Aconteceu ontem em Santo André a edição 2018 do Jogo das Estrelas da Liga de Basquete Feminino. Com ginásio lotado, com inúmeras atrações, com novidades, com torneio de Enterradas, com jogo contra o time da liga Argentina, com desafios de 3×3, com tudo o que o esporte das meninas tanto merece.

Pra mim o mais incrível de tudo que tivemos ontem foi o campeonato de Enterradas. É óbvio que o jogo contra o time argentino foi bacana e trouxe uma pitada gigante de rivalidade contra um adversário continental, mas ver algo completamente fora da caixa, diferenciado mesmo, acima dos padrões “normais” do basquete feminino como foi o torneio das Enterradas vencido pela andreense Bianca foi bem incrível pra quem acompanha o esporte das meninas há tanto tempo.

 

Há muito a se fazer, não há a menor dúvida. Mas pior que do que ter muito a realizar é não ter um norte, um guia, uma forma para se chegar ao objetivo. Ao que tudo indica, a Liga de Basquete Feminino encontrou a sua maneira.

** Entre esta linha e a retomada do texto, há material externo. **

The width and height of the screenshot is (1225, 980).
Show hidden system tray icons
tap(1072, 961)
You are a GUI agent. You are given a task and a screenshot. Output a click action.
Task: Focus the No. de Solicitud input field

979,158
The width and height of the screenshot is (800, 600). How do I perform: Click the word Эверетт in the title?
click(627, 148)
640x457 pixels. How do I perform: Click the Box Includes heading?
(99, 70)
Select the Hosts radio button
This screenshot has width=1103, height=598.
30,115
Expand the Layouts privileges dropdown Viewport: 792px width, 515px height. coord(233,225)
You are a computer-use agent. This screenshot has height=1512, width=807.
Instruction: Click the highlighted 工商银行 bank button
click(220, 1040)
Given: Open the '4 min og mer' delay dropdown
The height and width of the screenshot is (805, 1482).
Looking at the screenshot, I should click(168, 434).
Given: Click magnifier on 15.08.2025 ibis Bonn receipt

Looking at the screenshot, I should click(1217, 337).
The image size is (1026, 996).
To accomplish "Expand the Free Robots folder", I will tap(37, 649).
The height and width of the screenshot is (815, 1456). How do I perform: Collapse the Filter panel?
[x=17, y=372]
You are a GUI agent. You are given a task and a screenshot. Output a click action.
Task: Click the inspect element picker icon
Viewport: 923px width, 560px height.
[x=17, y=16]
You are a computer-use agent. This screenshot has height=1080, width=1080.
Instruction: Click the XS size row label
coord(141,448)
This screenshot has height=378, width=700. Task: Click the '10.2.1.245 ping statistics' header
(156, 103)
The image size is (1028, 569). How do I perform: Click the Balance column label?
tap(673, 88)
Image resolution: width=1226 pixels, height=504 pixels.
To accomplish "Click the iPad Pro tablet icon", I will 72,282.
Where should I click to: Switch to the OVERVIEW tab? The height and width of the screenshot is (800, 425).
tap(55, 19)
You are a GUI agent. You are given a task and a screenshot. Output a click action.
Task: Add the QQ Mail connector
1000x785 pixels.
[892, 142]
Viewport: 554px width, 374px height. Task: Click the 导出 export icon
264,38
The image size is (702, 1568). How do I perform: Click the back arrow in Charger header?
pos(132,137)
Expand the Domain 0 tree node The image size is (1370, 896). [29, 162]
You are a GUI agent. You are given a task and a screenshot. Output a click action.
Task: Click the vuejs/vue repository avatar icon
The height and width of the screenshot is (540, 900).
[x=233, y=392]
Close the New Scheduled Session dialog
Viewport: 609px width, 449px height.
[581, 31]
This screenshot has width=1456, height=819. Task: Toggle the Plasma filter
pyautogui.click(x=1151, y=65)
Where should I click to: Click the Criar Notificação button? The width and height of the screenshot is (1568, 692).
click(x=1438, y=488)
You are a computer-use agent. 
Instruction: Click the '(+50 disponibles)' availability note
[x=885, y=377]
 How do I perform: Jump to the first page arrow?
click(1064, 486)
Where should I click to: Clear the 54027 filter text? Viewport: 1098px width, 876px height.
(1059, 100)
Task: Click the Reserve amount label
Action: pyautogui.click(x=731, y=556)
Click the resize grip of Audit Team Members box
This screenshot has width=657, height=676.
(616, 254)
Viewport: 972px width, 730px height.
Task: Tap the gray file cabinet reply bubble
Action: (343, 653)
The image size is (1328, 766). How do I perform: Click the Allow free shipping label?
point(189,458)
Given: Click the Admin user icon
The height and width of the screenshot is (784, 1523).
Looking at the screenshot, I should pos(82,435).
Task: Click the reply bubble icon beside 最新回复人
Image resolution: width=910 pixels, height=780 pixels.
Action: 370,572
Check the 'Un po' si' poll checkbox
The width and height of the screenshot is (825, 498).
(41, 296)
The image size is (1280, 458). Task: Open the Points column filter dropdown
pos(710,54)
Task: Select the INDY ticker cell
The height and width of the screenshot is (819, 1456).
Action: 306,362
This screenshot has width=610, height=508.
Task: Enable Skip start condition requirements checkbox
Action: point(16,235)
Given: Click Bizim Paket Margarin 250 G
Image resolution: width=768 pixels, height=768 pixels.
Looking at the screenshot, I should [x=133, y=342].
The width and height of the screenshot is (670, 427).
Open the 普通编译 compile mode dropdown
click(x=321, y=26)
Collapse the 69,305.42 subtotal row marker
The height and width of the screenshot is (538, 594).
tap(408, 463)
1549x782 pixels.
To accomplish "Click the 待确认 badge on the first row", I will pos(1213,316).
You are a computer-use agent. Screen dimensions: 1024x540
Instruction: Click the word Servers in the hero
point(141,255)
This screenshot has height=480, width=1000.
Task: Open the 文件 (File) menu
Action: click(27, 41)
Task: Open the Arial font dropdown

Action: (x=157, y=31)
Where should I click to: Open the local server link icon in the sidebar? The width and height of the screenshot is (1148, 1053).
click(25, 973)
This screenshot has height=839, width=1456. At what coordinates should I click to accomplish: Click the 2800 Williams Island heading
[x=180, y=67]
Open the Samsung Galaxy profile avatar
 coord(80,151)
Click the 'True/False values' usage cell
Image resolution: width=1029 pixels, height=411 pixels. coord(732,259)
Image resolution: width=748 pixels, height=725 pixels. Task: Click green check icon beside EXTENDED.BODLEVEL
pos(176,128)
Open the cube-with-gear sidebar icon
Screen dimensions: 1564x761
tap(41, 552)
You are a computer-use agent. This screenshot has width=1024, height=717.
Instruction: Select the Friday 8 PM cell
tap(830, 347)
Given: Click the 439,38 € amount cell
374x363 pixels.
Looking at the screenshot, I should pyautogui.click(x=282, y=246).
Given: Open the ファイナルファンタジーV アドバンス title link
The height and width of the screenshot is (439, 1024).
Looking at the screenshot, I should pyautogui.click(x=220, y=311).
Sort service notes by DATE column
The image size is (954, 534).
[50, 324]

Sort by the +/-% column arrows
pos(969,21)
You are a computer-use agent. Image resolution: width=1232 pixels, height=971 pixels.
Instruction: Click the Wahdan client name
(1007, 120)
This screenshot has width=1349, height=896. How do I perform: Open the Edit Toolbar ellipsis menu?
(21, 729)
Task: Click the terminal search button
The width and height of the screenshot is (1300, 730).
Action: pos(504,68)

Inventiva, criativa, organizada e planejada. O saldo deste domingo, sinceramente falando, é bem, bem positivo mesmo e acho que todo mundo que acompanha o basquete feminino também ficou com essa sensação.

Lá na frente pode ser que a gente olhe pra esse 8 de abril de 2018 e lembre desta data como um divisor de águas no basquete feminino brasileiro. Como era e como queremos que seja daqui pra frente.

Sim, é possível fazer do basquete feminino um produto rentável, atrativo pro público e interessante pros patrocinadores.